In retrospectives, Space Manbow has been listed among the best MSX games by Retro Gamer, HobbyConsolas, and Time Extension. Rafael Lima of SHMUPS! (a part of the GameSpy network) lauded the game's colorful sprite designs, audio, balanced difficulty, smooth scrolling, and overall technical performance. GamesTM highlighted the game's impressive visuals, arcade-quality soundtrack, and gameplay. Nintendo Lifes Sean Aaron praised the quality of the game's audiovisual presentation and its great sense of balance. MeriStations Francisco Alberto Serrano stated that the game demonstrated how the MSX2 had more technical potential than most 8-bit systems on the market. PC Gamers Bill Loguidice commended its smooth scrolling, detailed graphics, and well-designed gameplay. Hardcore Gaming 101s Kurt Kalata assessed that "Space Manbow is the most beautiful 8-bit shooter in existence".

Review scores
| Publication | Score |
|---|---|
| Nintendo Life | 8/10 |
| Software Gids | 5/5 |

== Legacy ==
The Mambo and Samba sunfish in Gokujō Parodius are based on the Manbow-J ship from Space Manbow.
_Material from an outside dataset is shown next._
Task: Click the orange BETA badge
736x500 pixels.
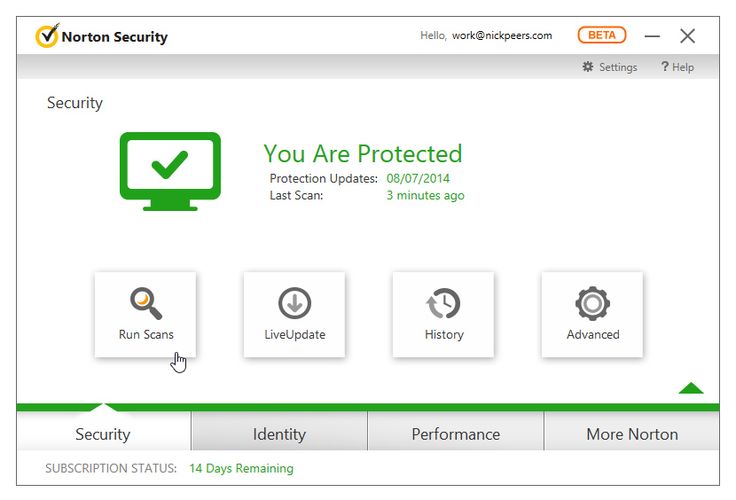Action: tap(602, 35)
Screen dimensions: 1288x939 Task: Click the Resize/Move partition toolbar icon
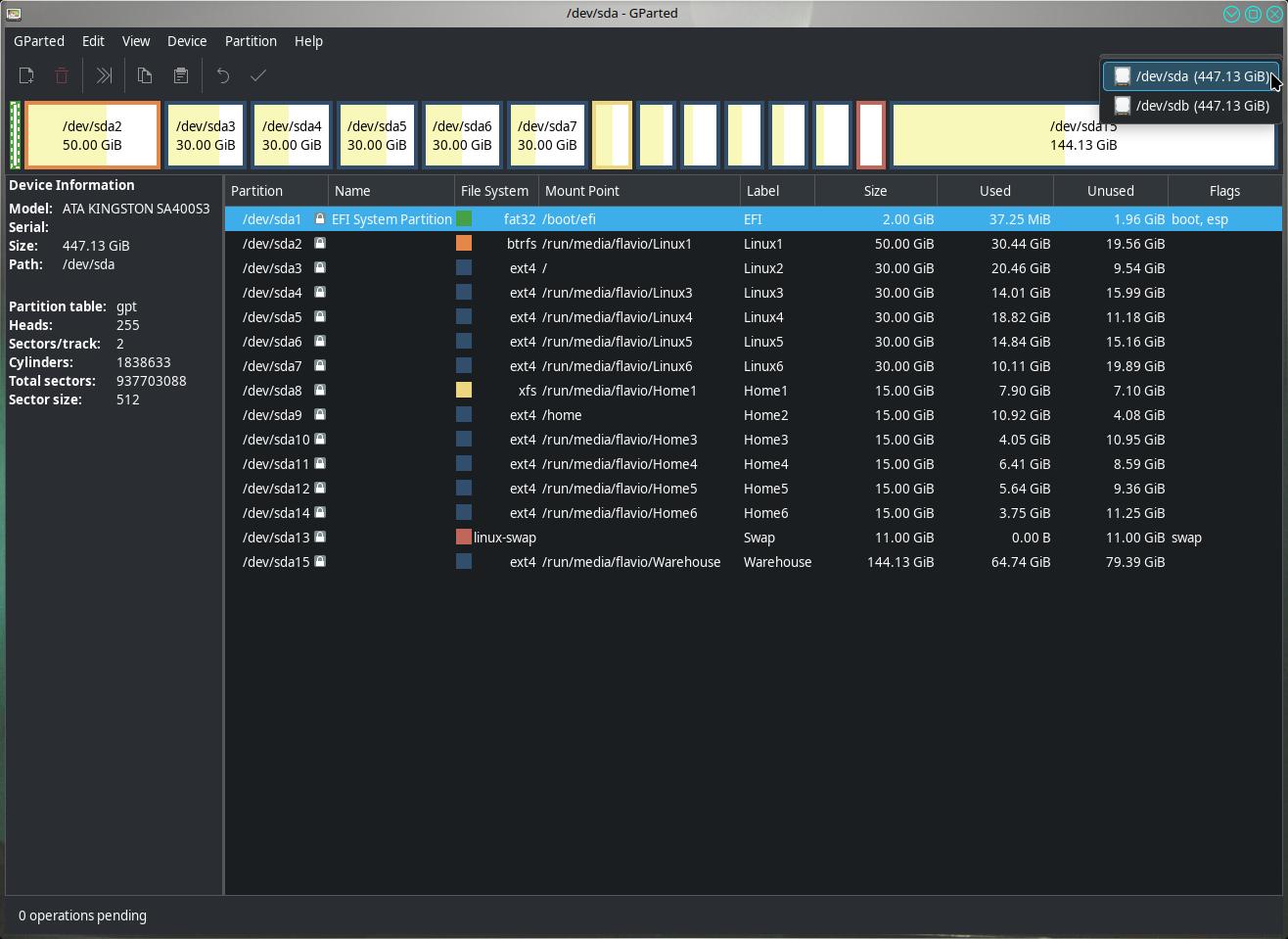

Planner and programmer Tsukasa "Chichibinta" Tokuda wanted the game's character roster to focus on living creatures rather than ships. Animator Shūjirō Hamakawa (credited as character designer under the pseudonym "Shuzilow.Ha!") stated that the character concept arose spontaneously. The first stage of Space Manbow appears as an unlockable in Ganbare Goemon: Tōkai Dōchū Ōedo Tengu ri Kaeshi no Maki if the Kessaku-sen! Ganbare Goemon 1・2: Yuki-hime to Magginesu collection for Game Boy Advance is inserted into the bottom cartridge slot of the Nintendo DS. In 2007, Stichting Sunrise published a fan sequel titled Manbow 2, developed by RenovatiO, for the MSX2 at an MSX fair in Bussum.